TASK OBJECTIVE: Copy out everything from the line containing "Locate an element on the screen." down through the end of the items below, word for word, including both ends. Leave the pictures out.

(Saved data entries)
__________________________________________________

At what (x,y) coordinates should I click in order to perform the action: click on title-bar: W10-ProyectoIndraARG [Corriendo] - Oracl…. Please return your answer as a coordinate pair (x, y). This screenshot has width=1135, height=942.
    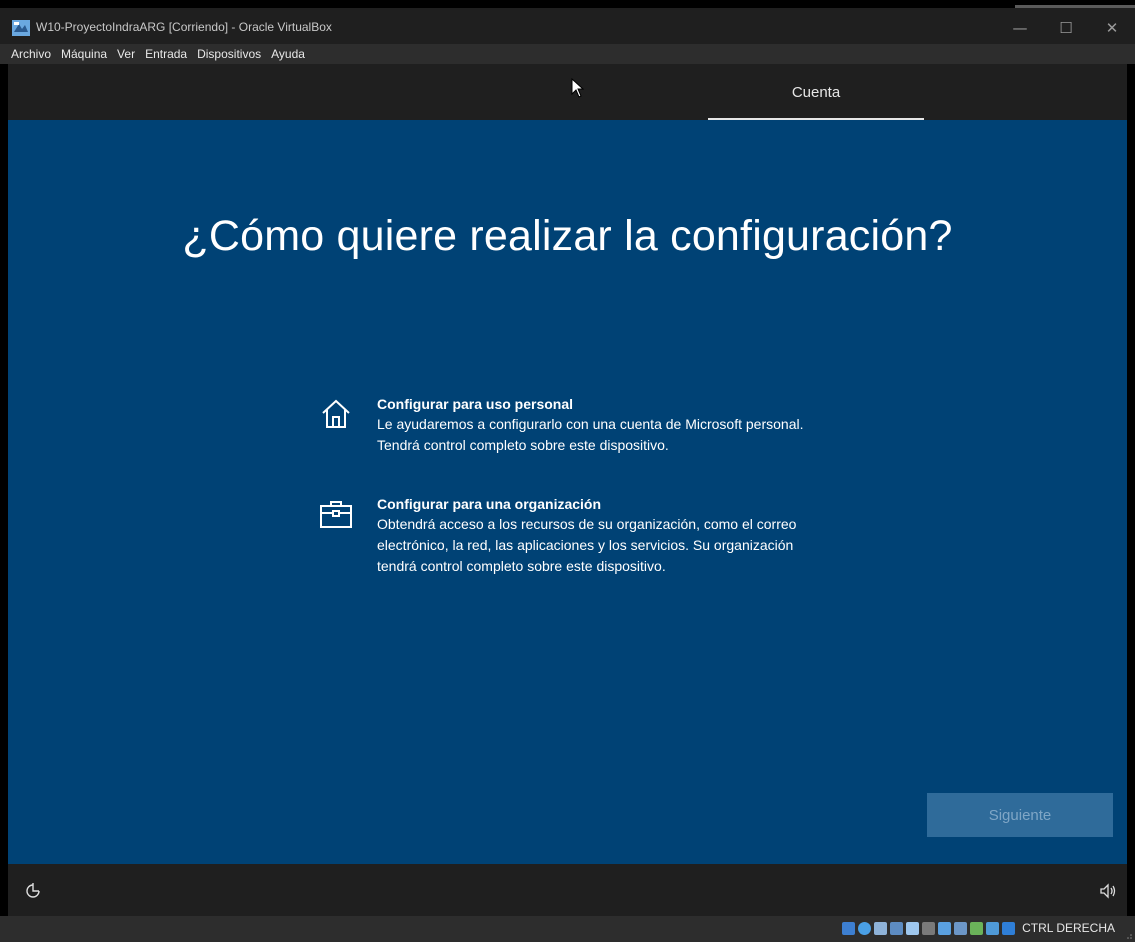
    Looking at the image, I should click on (568, 26).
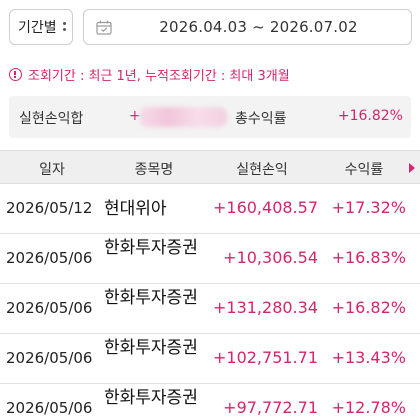  I want to click on table-row: 2026/05/06 한화투자증권 +131,280.34 +16.82%, so click(210, 309).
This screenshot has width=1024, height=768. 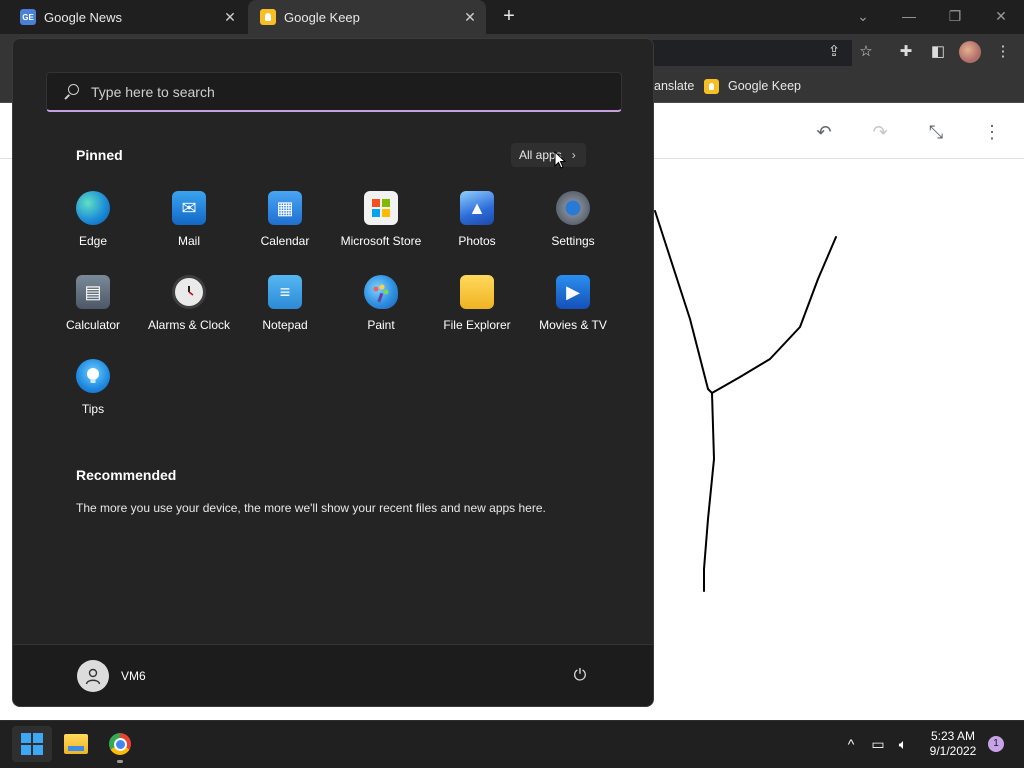 I want to click on bookmark-translate: anslate, so click(x=674, y=86).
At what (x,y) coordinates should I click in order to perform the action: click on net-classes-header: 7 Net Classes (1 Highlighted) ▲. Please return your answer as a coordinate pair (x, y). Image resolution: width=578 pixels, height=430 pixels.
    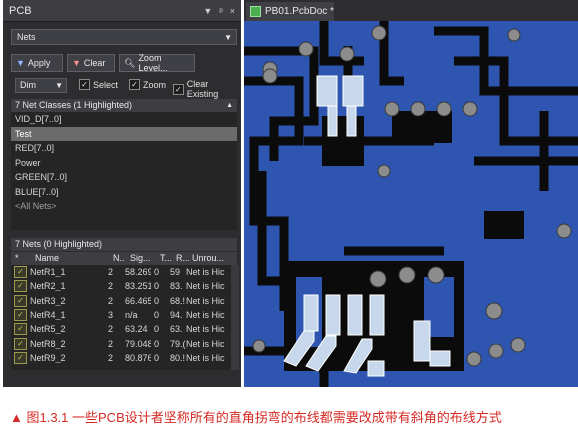
    Looking at the image, I should click on (124, 106).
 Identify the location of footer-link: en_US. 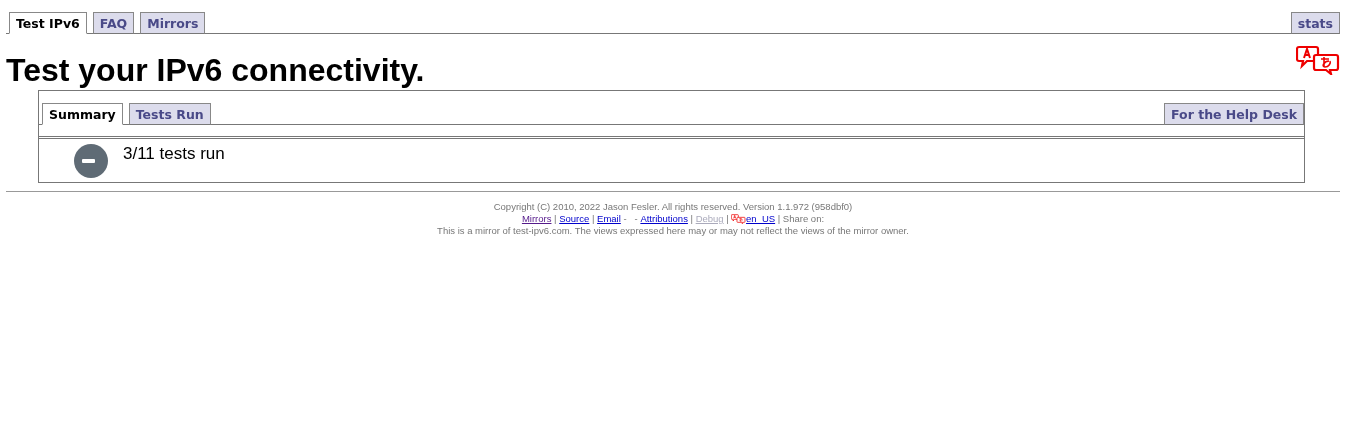
(761, 219).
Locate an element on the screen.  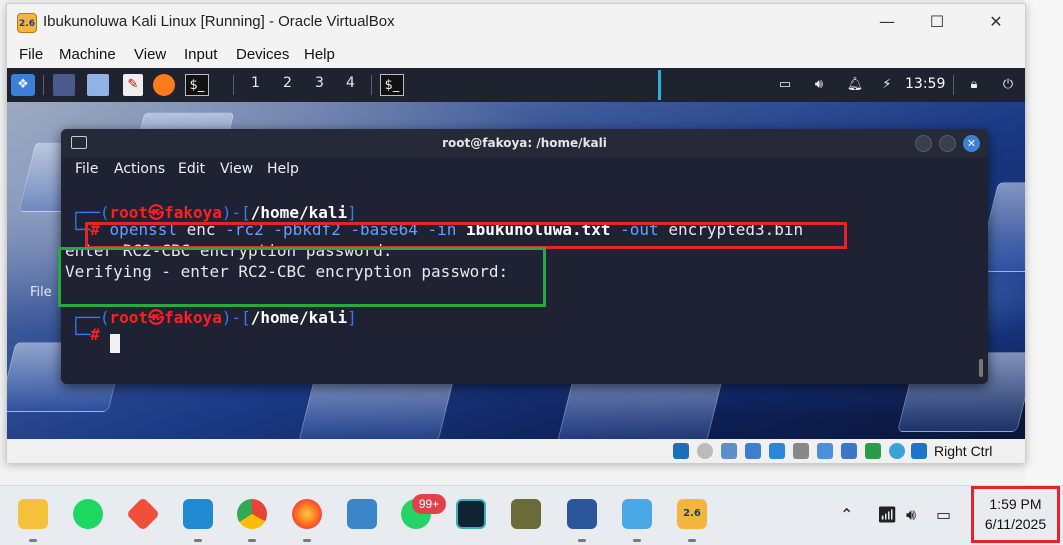
menu-file: File is located at coordinates (31, 54).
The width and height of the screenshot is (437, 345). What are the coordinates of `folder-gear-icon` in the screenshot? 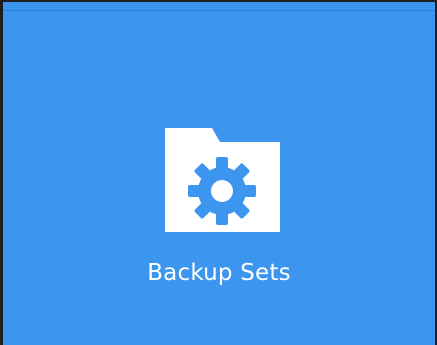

__________________________________________________

TASK RESULT:
Locate an element on the screen.  
menu-file: File is located at coordinates (31, 54).
The width and height of the screenshot is (437, 345). What are the coordinates of `folder-gear-icon` in the screenshot? 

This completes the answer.